Парень сложился пополам и, отлетев прочь, врезался спиной в перила, после чего медленно сполз, кренясь, на землю, и остался неподвижно лежать в позе, показавшейся Кальгюйе более чем подходящей для разыгравшейся мизансцены. Ярко-красное пятно на груди убитого начало расползаться по ткани его рубахи, но кровь не пролилась на землю — больше не разгоняемая остановившимся сердцем, она перестала течь. Это была почти мгновенная, аккуратная смерть. Когда профессор склонился над парнем, закрывая ему глаза — один, потом другой, мягким движением большого и указательного пальцев — то не увидел в них удивления.

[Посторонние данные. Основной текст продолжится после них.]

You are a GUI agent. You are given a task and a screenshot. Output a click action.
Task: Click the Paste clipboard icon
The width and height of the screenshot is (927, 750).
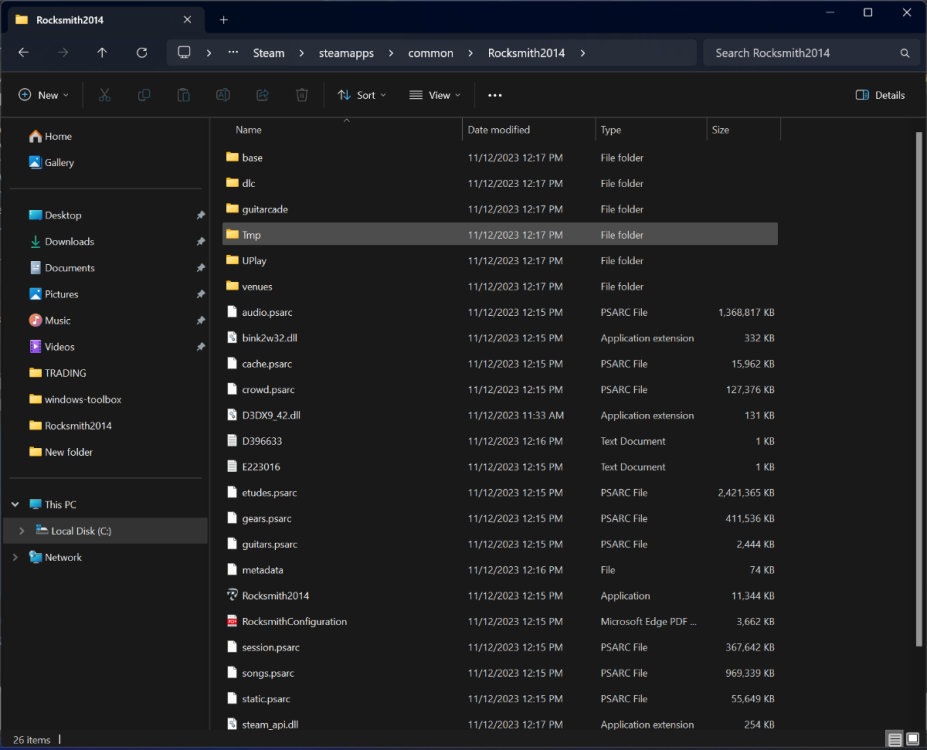tap(183, 95)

Ни флагов, ни рёва фанфар. Только победа в классическом западном стиле, столь же безоговорочная, сколь бесполезно-абсурдная. Профессор выпрямился и удивлённо покачал головой, прислушиваясь к себе: пожалуй, ещё никогда прежде в душе его не воцарялось такого умиротворения и спокойствия. Повернувшись спиной к мертвецу, мсье Кальгюйе перехватил поудобнее свой дробовик и вернулся в дом.

 

Три

Теперь, освободившись от навязчивых мыслей, профессор вдруг ощутил острый приступ голода. Оно было похоже на то чувство голода, что обрушивается на мужчину на исходе ночи, проведённой в жарких объятиях любимой — или хотя бы желанной — женщины. Он уже смутно помнил, как это бывает, — «дела давно минувших дней, преданья старины глубокой», — и всё же, воспоминания вызвали у Кальгюйе лёгкую улыбку с оттенком грусти. Те импровизированные трапезы, которые он разделял со своими женщинами, — ночью ли, рано ли утром, — профессор, как ни странно, отлично помнил. Толстые ломти деревенского хлеба, дочерна закопчённая горцами ветчина, твёрдый овечий сыр с хутора неподалёку, маслины из рощ на террасах, абрикосы из сада, утопающего в солнечном свете, вино со скалистых склонов, увитых лозой, — пожалуй, чуть более терпкое, чем нужно. Всего этого пребывало тут, в доме, в достатке — только руку протяни: и хлеб в буфете с вырезанным на дверце крестом; и маслины в глиняной миске; и окорок, свисающий с потолка на кухне; вино и сыр в чулане снаружи, стоящие ровными, будто книги, рядами бутылки на слабо освещённых полках.

Он быстро накрыл стол, — старый стол с массивной плитой столешницы, служившей верой и правдой уже не первую сотню лет. Стоя у края стола, Кальгюйе потянул пробку из бутылки с вином. Миг спустя она звонко хлопнула, освобождаясь из тесного плена стеклянного горлышка, и знакомый звук наполнил зал какой-то чувственной радостью. И снова старому профессору показалось, что он отмечает праздник рождения любви.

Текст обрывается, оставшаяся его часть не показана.